La spesa complessiva per il progetto di rimozione e smaltimento deve essere compresa tra 20mila e 400mila euro: non stanno ammessi all’agevolazione interventi con un costo inferiore o superiore

Scade il 31 marzo 2017 la possibilità di presentare domande per beneficiare del credito d’imposta del 50% sulle spese per la bonifica dell’amianto su beni e strutture produttive. La spesa complessiva per il progetto di bonifica deve essere compresa tra 20mila e 400mila euro: non stanno ammessi all’agevolazione interventi con un costo inferiore o superiore. 

Lo ricorda il Movimento 5 stelle vastese, da tempo attento a una problematica ancora troppo diffusa. Il credito d’imposta è concesso solo per interventi di rimozione e smaltimento dell’amianto, non per il semplice incapsulamento o confinamento. 

Le agevolazioni, come specificato dal ministero dell'Ambiente, sono concesse nei limiti e nelle condizioni del regolamento europeo che prevede che il finanziamento pubblico alle imprese non possa superare, nel triennio, 100mila euro per le imprese di trasporto merci per conto terzi, e 200mila euro per le altre. Sono invece escluse le imprese di produzione primaria di prodotti agricoli, pesca e acquacoltura, e quelle che operano nei servizi di interesse economico generale, le cui agevolazioni sono disciplinate da altri regolamenti comunitari.

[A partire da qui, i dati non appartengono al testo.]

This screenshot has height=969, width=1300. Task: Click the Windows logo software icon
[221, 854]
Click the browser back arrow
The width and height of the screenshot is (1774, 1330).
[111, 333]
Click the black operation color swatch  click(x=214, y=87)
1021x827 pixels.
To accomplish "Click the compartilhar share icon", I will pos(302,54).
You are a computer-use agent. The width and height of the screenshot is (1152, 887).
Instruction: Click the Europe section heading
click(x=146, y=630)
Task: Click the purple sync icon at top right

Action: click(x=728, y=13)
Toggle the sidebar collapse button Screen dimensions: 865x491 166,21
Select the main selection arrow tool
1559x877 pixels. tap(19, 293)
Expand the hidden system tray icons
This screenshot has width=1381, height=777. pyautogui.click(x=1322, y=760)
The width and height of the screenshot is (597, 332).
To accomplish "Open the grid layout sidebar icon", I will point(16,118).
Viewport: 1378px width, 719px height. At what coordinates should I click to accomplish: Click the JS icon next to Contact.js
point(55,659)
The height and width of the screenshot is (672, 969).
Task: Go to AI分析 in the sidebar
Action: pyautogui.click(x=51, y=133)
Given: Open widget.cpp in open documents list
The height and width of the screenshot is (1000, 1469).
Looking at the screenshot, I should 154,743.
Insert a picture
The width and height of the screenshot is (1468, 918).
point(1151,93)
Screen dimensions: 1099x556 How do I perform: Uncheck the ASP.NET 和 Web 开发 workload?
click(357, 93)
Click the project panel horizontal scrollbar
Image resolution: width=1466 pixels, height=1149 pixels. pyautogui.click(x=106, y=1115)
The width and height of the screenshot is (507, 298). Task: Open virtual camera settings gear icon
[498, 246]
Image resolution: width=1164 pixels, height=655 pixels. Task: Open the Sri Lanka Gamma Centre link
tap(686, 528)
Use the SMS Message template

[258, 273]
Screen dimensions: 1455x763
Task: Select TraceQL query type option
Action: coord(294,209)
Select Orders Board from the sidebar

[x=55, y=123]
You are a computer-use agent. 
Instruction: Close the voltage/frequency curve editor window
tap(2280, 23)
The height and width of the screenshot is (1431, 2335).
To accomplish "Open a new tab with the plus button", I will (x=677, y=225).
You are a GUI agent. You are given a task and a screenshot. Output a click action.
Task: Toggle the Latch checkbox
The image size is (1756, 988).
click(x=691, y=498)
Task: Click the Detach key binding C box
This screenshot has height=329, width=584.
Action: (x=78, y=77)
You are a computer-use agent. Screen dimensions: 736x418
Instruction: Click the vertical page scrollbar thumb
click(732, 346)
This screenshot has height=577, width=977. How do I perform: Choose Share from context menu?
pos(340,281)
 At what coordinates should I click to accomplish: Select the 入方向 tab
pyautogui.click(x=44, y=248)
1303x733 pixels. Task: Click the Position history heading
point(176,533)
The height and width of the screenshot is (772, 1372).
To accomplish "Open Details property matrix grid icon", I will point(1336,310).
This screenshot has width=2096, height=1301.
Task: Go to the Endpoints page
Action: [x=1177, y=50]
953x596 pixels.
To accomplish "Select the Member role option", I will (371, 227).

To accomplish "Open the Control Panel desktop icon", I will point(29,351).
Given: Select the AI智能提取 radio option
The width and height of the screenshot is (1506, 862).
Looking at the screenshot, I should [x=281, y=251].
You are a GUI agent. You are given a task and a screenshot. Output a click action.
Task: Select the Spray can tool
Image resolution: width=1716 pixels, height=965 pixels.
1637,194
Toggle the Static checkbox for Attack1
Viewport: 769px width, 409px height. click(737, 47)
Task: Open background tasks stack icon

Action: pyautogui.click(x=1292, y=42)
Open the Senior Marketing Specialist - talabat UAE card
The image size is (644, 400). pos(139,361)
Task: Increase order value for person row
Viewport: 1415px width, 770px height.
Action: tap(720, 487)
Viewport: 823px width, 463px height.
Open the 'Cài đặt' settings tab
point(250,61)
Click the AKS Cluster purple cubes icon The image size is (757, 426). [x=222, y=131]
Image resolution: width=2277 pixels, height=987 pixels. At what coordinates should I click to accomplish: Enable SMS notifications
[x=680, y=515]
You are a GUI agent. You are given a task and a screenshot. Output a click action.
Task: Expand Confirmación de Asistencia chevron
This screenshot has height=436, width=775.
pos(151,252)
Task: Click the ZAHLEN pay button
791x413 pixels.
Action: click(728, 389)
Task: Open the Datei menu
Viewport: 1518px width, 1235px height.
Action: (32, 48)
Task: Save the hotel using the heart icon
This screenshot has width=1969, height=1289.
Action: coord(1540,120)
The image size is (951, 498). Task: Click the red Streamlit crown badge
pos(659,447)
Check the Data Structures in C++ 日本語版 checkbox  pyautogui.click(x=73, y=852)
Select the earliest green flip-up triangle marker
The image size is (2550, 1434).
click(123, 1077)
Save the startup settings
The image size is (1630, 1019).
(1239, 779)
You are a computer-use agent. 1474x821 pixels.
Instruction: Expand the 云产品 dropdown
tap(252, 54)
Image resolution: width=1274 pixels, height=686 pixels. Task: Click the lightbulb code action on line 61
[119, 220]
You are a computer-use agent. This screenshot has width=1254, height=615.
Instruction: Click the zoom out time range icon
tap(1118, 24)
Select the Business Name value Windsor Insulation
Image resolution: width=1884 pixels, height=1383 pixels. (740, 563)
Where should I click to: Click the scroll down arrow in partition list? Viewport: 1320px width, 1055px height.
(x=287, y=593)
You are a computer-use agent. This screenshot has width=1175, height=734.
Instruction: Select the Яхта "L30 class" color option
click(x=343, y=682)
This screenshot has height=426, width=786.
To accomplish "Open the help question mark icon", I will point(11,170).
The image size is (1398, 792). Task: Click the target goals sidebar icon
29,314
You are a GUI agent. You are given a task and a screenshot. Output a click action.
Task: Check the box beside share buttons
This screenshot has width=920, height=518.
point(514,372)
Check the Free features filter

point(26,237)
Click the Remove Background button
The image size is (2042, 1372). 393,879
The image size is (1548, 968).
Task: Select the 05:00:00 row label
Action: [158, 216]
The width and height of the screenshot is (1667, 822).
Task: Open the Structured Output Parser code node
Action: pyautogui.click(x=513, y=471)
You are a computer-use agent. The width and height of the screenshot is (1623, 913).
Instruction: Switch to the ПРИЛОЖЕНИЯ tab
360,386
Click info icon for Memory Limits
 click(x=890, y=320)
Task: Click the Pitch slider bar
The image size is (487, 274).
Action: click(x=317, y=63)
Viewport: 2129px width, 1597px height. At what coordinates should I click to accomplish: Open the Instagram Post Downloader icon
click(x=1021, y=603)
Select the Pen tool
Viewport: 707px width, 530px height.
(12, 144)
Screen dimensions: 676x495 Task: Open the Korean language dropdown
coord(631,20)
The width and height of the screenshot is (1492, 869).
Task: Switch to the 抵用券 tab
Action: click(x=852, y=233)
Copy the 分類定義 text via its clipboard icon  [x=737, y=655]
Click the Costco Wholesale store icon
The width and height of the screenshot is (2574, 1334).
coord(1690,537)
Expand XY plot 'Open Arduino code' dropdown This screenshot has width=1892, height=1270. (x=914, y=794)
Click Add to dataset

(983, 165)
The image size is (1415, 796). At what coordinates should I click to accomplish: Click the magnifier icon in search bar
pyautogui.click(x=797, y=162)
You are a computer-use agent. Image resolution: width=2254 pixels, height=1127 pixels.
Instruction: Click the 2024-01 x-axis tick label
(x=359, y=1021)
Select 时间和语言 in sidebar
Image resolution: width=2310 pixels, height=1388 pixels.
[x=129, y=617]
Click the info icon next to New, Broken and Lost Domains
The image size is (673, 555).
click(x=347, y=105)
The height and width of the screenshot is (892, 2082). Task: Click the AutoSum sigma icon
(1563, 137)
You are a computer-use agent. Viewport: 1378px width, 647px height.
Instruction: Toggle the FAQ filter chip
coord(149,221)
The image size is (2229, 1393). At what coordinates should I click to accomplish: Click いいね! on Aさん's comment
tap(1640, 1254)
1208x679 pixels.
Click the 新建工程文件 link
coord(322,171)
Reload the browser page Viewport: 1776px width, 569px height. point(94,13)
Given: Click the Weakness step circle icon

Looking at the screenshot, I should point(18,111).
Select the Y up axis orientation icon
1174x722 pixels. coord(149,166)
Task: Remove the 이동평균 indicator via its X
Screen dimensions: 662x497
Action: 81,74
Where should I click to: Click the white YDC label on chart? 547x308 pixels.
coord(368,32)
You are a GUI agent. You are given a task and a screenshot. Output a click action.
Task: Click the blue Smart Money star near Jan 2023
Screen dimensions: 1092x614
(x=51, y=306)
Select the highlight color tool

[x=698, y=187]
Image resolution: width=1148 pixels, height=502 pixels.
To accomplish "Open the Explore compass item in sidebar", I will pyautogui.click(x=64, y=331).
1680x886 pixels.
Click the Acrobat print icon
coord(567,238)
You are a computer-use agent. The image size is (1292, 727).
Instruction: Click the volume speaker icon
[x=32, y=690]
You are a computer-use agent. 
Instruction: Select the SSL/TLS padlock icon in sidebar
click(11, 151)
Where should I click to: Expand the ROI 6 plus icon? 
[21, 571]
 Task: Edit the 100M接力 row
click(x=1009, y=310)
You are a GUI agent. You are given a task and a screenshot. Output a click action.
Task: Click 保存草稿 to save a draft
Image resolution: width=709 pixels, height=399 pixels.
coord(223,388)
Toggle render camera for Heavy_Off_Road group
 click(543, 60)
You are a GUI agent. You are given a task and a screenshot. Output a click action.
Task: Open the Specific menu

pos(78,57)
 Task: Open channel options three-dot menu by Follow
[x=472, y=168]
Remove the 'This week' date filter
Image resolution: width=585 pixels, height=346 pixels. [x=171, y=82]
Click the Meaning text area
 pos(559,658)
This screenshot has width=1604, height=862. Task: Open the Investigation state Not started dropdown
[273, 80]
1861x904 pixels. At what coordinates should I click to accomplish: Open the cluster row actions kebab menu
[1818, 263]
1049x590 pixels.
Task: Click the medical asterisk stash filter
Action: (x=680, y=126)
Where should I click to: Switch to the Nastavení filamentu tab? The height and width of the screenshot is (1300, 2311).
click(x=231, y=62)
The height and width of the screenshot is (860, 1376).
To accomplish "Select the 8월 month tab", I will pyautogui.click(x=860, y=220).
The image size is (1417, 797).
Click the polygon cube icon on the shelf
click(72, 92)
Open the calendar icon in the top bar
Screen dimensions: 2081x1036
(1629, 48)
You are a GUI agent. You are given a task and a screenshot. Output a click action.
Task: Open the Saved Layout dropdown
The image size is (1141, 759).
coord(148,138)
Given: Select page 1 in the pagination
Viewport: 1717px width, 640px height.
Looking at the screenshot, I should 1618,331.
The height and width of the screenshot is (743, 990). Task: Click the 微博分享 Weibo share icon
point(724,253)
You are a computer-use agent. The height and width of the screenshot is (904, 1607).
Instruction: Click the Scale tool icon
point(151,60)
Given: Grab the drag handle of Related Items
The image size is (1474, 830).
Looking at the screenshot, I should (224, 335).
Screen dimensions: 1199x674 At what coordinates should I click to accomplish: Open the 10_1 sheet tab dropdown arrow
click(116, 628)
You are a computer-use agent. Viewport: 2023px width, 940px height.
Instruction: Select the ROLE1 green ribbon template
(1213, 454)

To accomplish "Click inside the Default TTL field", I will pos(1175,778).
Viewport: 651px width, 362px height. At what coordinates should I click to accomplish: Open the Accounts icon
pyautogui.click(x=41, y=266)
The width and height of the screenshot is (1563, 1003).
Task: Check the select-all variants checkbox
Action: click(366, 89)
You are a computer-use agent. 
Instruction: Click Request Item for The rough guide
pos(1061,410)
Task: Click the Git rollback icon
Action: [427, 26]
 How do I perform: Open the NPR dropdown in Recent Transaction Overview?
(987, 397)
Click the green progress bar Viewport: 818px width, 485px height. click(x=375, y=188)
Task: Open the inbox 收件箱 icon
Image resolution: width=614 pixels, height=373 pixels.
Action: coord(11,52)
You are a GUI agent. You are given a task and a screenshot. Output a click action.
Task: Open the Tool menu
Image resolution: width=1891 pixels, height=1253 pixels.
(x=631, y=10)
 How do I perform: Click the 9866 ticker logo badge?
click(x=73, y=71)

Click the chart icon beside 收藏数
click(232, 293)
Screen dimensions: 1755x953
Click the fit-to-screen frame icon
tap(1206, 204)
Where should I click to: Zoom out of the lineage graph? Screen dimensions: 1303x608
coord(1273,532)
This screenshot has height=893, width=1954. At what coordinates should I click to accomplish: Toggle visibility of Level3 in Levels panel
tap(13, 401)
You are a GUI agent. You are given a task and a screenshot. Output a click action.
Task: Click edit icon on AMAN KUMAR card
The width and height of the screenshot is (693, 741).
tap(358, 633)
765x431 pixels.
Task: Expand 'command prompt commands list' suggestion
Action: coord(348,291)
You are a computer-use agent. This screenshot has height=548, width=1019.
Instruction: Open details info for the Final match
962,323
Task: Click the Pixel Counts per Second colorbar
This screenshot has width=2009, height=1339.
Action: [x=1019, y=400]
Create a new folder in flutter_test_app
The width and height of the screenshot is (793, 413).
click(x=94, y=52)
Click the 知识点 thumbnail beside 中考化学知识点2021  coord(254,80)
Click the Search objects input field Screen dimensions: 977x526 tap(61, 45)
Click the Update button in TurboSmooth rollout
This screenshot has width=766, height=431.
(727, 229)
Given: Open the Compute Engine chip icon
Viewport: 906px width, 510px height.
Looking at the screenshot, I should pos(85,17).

Il bonus non è cumulabile con altre agevolazioni previste dalla normativa nazionale, regionale o comunitaria. Sarà possibile presentare domanda entro il 31 marzo 2017 utilizzando la piattaforma web messa a disposizione dal Ministero dell'Ambiente. Le richieste che dovessero risultare regolari saranno ammesse, in base all’ordine di arrivo, fino all’esaurimento dei 17 milioni di euro stanziati. Nella domanda bisogna indicare il costo complessivo degli interventi, l’ammontare delle singole spese e l'ammontare del credito d'imposta richiesto. È inoltre necessario dichiarare che non si sta usufruendo di altre agevolazioni. Vanno infine allegati il piano di lavoro del  progetto  di  bonifica, la comunicazione di ultimazione dei lavori inviata alla Asl competente e l’attestazione delle spese sostenute.

Entro 90 giorni dall’invio delle domande, il Ministero dell’Ambiente comunicherà il riconoscimento o il diniego della domanda. In caso di riconoscimento, il credito di imposta verrà ripartito e utilizzato in tre quote annuali di pari importo. Deve essere indicato nella dichiarazione dei redditi e non concorre alla formazione del redito imponibile.